About the Exhibition
Intersecting Worlds of Climate Change: the Mangroves and Art brings together visual art and environmental science to confront one of the most urgent questions of our time: how do we live with climate change and still protect the ecosystems that protect us? The exhibition focuses on the mangroves of the Niger Delta—nature’s silent sentinels, whose dense roots and branches shield coastlines from storm surges, store immense amounts of carbon, and sustain a rich web of life. Yet these same mangroves sit on the frontline of rising seas, pollution, and human pressure. Their story is both resilience and risk, echoing our own uncertain future.
At the heart of the project is a body of paintings by Dr John Edwin DeBebs, inspired by the beauty and fragility of the mangrove forests. His canvases translate the science, tension, and urgency of the Niger Delta into colour, form, and gesture—inviting viewers to see nature not as background, but as a central actor in the drama of climate change.
My Role in the Project
As Chief Curator at Crimson Fusion Curators and a photographer with over four decades behind the camera, I was invited to bring the mangroves into this dialogue through my own lens. For this exhibition, 36 of my photographs of the Niger Delta mangrove forests were shown alongside DeBebs’s paintings. Each image was paired with a short line of text—part poem, part echo—responding to the painter’s voice.

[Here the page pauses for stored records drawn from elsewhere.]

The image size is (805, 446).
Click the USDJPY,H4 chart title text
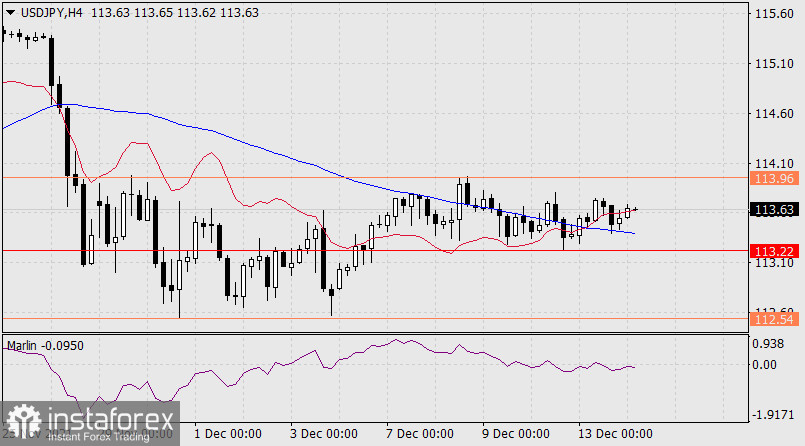[52, 13]
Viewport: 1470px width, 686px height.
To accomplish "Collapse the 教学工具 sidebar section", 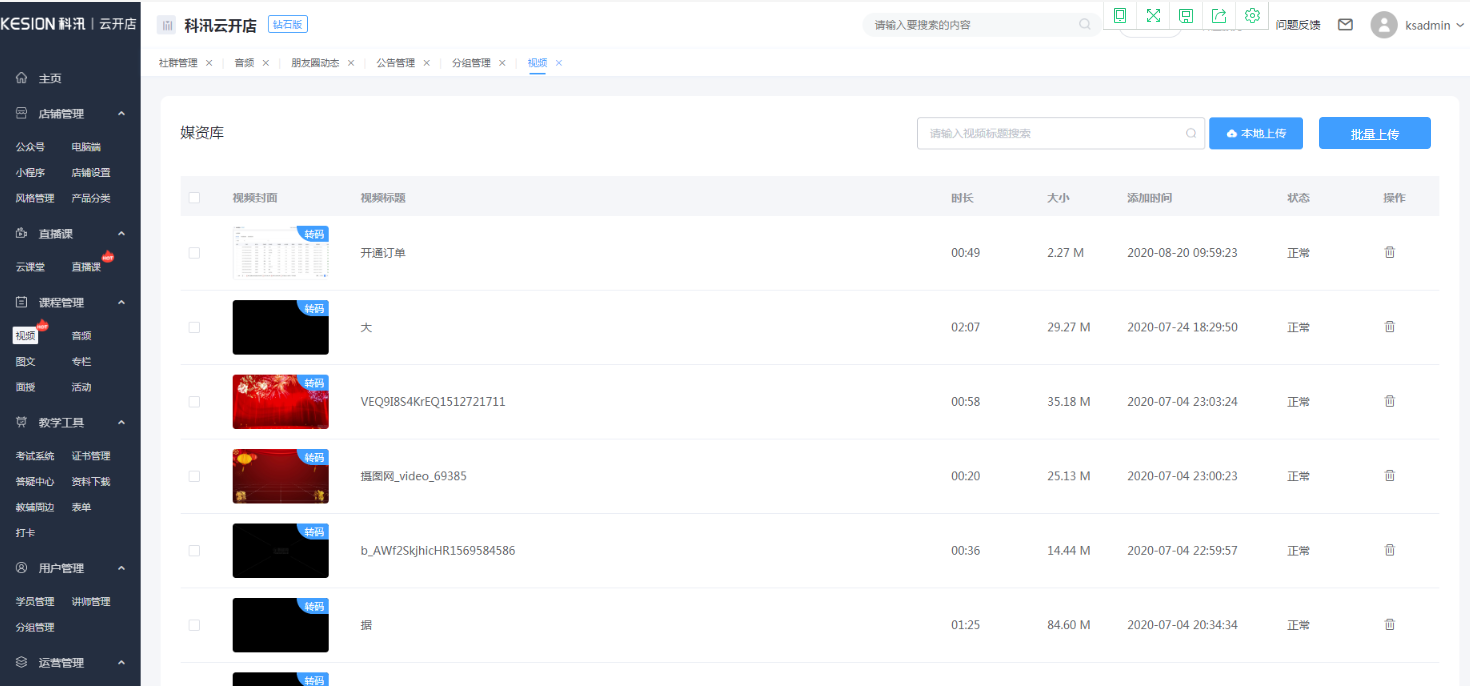I will pos(121,423).
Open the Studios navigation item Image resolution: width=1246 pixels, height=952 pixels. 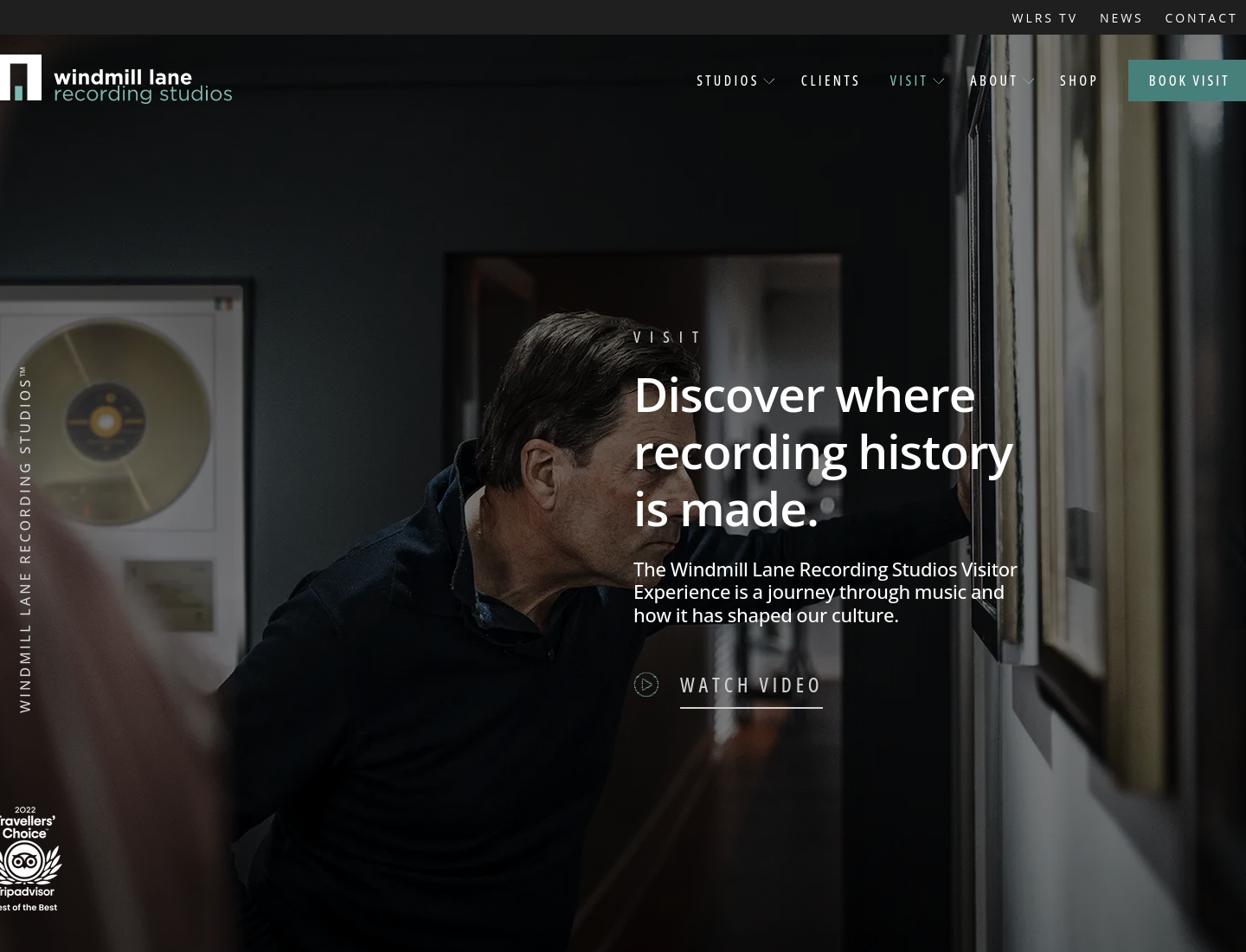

Together, the paintings and photographs form a double narrative: one rooted in brushstrokes and colour, the other in light, water, and the quiet geometry of roots. Curating this intersection of art, science, and activism is part of my ongoing work: using visual storytelling to turn distant data into something personal, visible, and hard to ignore.
Why Mangroves? Why Now?
Mangroves are natural infrastructure, climate guardians, and archives of time. They store carbon, slow waves, and hold coastlines in place, even as the climate crisis threatens to unmake them. This project treats climate change not just as a scientific or policy issue, but as a human story. The artworks ask viewers to sit with difficult questions about protection, vulnerability, and our collective responsibility.
Collaboration & Partners
This exhibition was made possible through a collaboration between the National Gallery of Art, Crimson Fusion Curators, and the National Council for Climate Change, with the support of the Oando (O&O) family and our scientific partners. Their trust created a space where art, environment, and climate science could speak to each other—and to the public—in a new way.